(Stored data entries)
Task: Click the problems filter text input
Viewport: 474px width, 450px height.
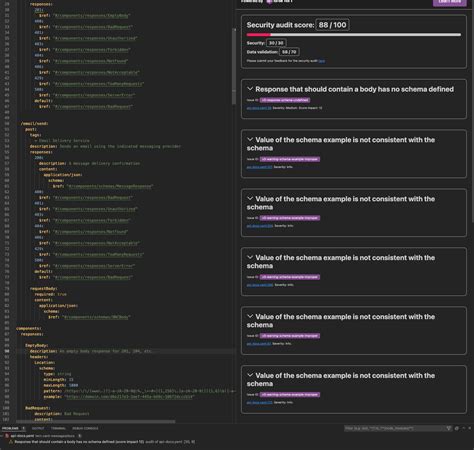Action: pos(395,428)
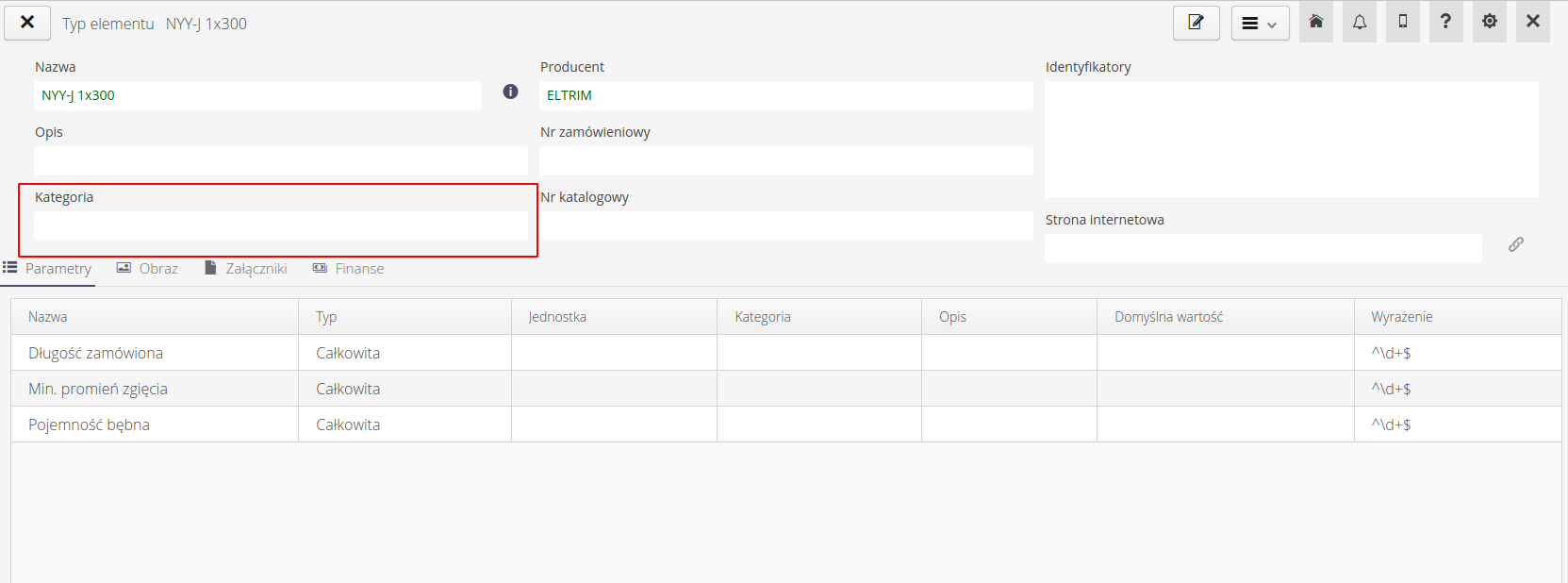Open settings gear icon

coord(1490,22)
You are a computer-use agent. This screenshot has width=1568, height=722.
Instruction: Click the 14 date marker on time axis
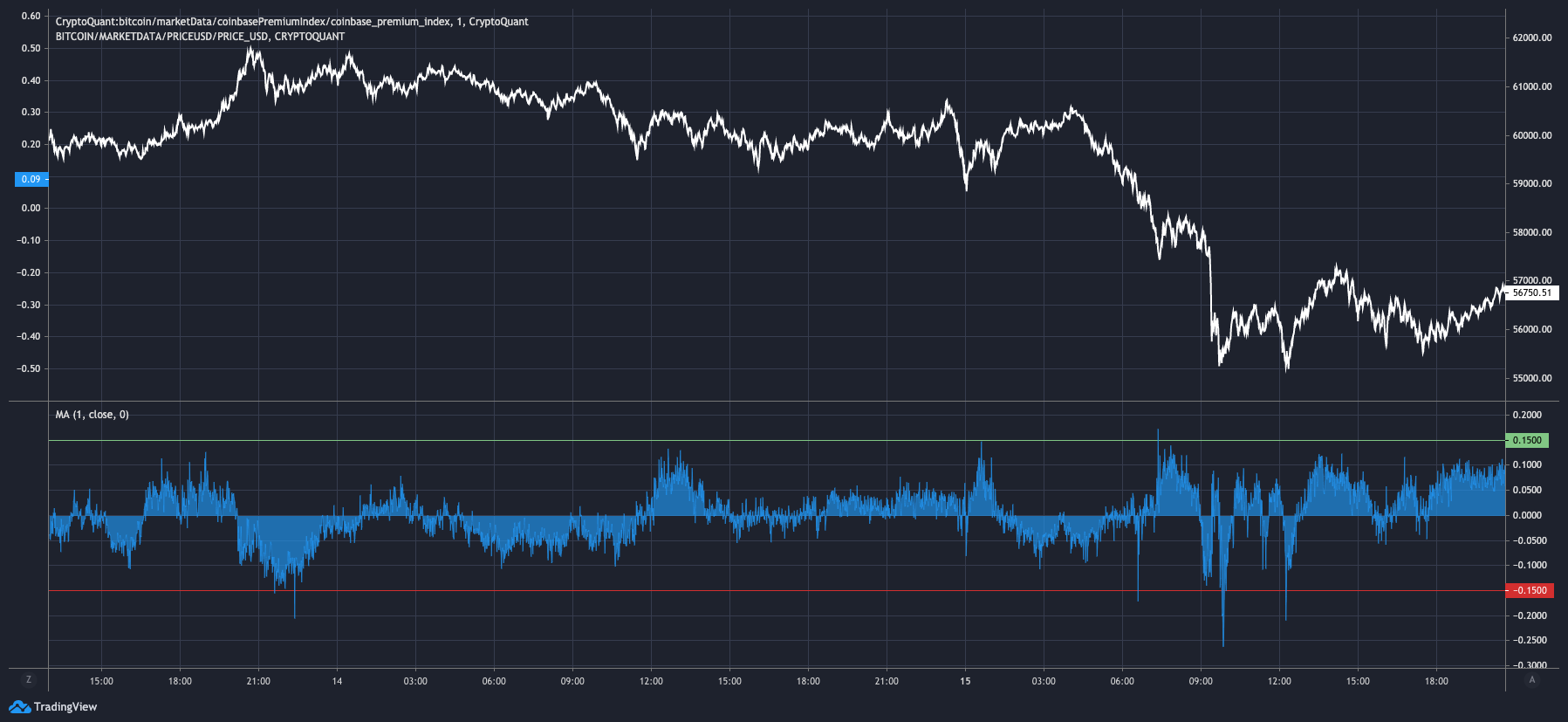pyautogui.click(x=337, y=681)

* Your assignment
For this exercise, write out exactly the lines from the one with "Instruction: Click the" through the last line of the records, inclusive, and leave each picture out.

* Answer box
Instruction: Click the 14 date marker on time axis
pyautogui.click(x=337, y=681)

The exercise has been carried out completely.